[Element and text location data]
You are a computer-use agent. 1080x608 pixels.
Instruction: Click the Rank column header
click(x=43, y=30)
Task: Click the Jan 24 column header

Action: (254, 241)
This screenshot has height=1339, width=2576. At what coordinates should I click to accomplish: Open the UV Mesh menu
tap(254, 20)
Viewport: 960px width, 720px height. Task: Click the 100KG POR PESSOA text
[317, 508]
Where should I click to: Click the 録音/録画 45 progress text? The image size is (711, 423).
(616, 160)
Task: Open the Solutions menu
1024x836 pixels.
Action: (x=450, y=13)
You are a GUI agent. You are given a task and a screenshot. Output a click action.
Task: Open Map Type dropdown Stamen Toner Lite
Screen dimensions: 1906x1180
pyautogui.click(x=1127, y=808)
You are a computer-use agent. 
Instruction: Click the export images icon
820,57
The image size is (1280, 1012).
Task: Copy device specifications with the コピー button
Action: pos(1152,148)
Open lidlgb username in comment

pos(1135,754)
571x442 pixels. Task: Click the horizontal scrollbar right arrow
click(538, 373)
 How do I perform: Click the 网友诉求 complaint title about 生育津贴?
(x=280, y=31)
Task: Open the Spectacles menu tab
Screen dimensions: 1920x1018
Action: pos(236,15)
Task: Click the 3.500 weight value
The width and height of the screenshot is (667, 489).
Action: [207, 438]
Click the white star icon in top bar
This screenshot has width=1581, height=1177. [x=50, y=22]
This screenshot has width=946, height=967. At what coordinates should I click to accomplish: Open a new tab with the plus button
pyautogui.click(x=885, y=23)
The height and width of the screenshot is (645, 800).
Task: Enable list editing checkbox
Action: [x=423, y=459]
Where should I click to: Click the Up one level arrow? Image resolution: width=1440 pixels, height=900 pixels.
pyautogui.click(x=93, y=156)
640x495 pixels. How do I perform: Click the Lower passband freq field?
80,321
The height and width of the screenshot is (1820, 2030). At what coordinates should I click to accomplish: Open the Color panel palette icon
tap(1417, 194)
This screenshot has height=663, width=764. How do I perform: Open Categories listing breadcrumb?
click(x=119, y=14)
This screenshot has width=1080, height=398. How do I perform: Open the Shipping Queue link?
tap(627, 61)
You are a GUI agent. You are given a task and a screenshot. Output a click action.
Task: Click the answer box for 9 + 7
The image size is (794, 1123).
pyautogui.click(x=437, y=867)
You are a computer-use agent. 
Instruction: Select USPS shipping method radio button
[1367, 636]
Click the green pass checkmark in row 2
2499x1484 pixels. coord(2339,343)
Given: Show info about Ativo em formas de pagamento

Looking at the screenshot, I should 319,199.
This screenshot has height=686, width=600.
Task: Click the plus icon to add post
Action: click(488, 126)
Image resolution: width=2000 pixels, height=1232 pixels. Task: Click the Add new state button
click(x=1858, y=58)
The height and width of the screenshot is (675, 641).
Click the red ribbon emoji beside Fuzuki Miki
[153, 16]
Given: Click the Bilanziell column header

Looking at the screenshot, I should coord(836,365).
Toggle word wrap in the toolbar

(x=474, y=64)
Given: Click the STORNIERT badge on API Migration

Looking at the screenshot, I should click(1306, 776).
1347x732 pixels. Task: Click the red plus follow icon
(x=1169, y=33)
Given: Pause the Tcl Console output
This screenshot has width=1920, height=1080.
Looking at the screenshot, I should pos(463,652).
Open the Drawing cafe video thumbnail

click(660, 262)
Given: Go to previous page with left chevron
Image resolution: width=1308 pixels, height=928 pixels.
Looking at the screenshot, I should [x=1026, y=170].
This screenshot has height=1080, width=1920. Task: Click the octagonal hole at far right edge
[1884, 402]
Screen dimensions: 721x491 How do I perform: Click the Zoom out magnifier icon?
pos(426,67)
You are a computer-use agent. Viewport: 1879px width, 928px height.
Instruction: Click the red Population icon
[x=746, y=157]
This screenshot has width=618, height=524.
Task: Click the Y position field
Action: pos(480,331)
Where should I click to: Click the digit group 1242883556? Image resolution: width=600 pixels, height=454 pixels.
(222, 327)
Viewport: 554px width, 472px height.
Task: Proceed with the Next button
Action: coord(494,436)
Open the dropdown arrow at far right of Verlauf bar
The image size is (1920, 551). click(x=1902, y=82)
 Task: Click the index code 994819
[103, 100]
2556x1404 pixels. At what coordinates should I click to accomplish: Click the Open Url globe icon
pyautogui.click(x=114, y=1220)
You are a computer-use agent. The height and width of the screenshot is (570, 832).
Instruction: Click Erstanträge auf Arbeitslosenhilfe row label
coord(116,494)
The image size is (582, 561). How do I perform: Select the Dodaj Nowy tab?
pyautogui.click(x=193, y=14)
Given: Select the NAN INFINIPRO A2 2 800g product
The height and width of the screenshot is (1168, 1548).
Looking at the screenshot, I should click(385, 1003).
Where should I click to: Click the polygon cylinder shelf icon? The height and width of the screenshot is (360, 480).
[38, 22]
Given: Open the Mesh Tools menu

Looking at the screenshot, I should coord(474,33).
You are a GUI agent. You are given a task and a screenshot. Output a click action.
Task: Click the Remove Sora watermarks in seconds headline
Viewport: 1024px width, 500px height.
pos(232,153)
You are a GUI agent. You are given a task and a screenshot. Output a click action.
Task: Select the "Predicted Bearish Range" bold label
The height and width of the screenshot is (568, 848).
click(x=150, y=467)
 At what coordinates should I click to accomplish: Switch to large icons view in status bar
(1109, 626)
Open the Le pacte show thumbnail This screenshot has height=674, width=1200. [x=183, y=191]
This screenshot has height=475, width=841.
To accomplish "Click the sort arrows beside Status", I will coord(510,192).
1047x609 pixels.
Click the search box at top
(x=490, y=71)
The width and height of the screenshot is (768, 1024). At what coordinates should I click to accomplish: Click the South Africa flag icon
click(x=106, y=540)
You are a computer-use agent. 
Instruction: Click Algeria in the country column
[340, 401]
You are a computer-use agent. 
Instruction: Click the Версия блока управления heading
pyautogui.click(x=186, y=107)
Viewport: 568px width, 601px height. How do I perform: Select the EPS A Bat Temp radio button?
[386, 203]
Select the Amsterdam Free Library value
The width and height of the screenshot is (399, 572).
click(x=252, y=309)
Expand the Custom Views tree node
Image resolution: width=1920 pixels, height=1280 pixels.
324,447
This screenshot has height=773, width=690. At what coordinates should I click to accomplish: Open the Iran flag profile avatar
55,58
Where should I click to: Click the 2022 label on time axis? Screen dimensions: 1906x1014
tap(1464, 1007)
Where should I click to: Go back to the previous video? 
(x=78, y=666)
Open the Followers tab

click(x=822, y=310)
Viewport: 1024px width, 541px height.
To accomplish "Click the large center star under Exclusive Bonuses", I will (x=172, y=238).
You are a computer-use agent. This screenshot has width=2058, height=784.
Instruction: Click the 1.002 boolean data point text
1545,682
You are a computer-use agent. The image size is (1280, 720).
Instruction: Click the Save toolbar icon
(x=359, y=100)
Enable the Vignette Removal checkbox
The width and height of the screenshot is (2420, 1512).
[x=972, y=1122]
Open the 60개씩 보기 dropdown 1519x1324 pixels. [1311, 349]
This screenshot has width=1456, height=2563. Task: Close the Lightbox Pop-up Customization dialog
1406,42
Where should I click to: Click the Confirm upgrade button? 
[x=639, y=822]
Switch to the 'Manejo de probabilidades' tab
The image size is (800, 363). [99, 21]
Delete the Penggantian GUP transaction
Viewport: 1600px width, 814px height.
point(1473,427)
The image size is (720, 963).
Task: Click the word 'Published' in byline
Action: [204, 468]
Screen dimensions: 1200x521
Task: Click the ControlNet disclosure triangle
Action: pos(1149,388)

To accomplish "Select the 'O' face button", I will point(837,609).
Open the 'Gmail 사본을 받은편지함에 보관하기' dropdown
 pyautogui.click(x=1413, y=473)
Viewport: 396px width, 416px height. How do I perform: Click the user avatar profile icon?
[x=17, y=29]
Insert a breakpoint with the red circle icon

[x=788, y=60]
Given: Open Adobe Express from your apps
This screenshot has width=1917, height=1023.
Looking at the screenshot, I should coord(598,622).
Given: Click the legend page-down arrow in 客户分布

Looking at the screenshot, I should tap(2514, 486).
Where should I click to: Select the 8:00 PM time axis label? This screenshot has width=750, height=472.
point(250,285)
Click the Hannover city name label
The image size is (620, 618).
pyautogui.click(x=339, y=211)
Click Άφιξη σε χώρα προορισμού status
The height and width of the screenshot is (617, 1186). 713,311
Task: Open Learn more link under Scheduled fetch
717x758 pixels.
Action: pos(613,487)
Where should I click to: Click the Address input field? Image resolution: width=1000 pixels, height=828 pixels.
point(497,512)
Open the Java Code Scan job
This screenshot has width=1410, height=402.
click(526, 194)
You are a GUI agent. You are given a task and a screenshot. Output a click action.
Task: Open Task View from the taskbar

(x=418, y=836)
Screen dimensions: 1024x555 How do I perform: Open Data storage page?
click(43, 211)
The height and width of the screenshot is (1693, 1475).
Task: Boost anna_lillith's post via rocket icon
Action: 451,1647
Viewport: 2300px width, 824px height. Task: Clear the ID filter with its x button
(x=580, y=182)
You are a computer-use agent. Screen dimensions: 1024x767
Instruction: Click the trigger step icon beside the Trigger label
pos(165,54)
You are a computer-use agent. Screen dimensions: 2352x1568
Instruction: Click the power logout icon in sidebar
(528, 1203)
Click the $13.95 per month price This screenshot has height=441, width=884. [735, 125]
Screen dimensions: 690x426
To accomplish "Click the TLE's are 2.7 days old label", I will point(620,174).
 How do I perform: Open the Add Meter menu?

* _WRITTEN EXERCISE_
How many lines of the listing contain the word "will"? Reply with the number alone.

* _EXERCISE RESULT_
4